About this exercise: Could you print the lines below exactly, from the one holding "Task: Click the clock" through the last line, with no other output?

Dataset entries:
* * * * *

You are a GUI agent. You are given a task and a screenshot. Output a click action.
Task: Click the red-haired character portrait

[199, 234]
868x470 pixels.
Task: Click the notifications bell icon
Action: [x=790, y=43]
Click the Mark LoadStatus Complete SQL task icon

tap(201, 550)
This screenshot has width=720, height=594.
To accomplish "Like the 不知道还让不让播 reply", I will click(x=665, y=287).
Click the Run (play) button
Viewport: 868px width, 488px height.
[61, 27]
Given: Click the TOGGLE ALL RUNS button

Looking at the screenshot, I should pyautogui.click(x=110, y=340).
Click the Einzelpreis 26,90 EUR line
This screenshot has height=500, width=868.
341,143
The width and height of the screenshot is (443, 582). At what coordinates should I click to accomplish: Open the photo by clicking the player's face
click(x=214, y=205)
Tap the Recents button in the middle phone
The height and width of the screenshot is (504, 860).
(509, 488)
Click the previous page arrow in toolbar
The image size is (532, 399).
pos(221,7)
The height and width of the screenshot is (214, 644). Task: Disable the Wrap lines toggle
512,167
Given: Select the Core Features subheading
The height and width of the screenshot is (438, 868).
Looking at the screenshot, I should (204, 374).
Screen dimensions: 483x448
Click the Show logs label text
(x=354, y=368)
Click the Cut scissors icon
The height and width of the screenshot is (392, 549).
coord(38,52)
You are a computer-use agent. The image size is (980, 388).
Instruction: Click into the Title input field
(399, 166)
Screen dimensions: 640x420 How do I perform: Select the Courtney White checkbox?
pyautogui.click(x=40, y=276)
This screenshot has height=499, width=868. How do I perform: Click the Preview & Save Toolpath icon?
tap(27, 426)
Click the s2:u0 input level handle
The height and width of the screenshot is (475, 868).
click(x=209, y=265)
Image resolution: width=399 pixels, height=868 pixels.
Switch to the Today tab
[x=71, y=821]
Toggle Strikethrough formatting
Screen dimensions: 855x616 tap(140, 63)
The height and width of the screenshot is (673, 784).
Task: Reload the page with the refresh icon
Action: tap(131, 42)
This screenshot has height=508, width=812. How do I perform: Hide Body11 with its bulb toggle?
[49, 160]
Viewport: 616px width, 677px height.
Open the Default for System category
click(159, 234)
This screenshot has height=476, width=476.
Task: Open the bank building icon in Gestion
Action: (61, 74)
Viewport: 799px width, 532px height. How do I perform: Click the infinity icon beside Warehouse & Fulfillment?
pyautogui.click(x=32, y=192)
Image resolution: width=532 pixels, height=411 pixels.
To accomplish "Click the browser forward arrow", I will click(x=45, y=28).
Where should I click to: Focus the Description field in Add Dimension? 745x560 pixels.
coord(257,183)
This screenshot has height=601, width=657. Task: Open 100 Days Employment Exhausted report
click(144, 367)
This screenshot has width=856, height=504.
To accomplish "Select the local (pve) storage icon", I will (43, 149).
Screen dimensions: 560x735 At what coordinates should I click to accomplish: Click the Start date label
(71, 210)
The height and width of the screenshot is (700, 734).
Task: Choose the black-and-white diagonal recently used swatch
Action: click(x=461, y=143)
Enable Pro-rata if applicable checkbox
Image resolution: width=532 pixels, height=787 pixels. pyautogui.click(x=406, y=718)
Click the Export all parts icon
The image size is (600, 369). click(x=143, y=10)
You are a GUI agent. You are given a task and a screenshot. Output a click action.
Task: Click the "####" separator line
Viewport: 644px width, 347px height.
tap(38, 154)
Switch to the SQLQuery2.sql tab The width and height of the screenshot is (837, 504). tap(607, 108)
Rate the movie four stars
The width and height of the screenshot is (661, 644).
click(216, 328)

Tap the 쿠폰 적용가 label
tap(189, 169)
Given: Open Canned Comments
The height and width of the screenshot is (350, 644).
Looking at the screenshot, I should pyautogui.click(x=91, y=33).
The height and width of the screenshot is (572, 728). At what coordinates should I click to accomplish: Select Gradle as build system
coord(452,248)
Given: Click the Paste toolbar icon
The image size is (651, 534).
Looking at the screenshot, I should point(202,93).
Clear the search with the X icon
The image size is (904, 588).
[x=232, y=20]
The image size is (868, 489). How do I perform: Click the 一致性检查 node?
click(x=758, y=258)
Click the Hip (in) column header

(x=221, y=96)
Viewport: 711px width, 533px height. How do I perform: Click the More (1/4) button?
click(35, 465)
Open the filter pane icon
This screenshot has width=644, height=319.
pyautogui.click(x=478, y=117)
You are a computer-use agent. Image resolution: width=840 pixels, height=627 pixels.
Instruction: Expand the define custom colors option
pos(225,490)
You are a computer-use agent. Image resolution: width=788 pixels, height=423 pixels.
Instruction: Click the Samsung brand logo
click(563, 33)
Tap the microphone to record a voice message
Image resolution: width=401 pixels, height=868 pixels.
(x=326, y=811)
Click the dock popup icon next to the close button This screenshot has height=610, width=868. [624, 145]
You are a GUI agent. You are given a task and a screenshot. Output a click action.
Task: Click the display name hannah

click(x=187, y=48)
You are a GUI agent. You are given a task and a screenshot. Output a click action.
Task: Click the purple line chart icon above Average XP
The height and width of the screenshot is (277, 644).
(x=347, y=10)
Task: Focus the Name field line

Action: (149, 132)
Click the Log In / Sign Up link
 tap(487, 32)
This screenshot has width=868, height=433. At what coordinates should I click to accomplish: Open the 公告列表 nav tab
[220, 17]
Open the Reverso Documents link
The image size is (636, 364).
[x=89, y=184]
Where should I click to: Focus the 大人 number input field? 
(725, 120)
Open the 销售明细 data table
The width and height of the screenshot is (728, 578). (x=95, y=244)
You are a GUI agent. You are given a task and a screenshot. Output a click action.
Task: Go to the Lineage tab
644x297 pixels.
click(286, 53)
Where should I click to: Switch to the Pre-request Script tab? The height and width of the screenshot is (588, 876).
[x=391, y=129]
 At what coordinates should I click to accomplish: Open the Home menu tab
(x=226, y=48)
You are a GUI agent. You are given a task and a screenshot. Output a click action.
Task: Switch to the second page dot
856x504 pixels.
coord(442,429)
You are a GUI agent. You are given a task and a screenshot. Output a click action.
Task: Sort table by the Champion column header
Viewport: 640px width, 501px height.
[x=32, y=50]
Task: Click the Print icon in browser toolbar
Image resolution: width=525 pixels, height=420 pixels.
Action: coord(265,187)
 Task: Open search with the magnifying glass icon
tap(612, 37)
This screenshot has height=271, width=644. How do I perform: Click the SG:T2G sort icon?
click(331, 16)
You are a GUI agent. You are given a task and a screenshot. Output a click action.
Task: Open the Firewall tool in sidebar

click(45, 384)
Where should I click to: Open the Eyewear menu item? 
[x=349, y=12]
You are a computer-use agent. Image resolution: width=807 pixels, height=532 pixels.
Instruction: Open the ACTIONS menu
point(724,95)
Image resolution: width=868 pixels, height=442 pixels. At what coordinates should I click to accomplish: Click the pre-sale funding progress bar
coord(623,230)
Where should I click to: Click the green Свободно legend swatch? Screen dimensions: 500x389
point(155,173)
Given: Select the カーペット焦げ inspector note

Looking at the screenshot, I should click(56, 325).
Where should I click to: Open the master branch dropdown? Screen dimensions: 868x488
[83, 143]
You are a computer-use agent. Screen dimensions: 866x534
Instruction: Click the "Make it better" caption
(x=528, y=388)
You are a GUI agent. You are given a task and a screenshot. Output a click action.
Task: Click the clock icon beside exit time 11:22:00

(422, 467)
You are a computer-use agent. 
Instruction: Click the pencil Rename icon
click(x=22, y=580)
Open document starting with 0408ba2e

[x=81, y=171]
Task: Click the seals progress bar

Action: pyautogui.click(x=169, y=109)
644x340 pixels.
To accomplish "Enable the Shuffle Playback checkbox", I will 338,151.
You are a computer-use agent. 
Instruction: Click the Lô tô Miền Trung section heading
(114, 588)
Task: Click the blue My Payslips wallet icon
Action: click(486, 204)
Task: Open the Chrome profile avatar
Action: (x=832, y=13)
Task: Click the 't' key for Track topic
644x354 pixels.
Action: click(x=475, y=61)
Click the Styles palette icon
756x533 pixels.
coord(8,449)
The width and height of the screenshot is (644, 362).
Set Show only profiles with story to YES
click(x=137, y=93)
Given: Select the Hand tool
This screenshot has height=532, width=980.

* * * * *

Completed task:
Task: Click the clock icon beside exit time 11:22:00

(422, 467)
You are a computer-use agent. 
Instruction: Click the pencil Rename icon
click(x=22, y=580)
Open document starting with 0408ba2e

[x=81, y=171]
Task: Click the seals progress bar

Action: pyautogui.click(x=169, y=109)
644x340 pixels.
To accomplish "Enable the Shuffle Playback checkbox", I will 338,151.
You are a computer-use agent. 
Instruction: Click the Lô tô Miền Trung section heading
(114, 588)
Task: Click the blue My Payslips wallet icon
Action: click(486, 204)
Task: Open the Chrome profile avatar
Action: (x=832, y=13)
Task: Click the 't' key for Track topic
644x354 pixels.
Action: click(x=475, y=61)
Click the Styles palette icon
756x533 pixels.
coord(8,449)
The width and height of the screenshot is (644, 362).
Set Show only profiles with story to YES
click(x=137, y=93)
Given: Select the Hand tool
This screenshot has height=532, width=980.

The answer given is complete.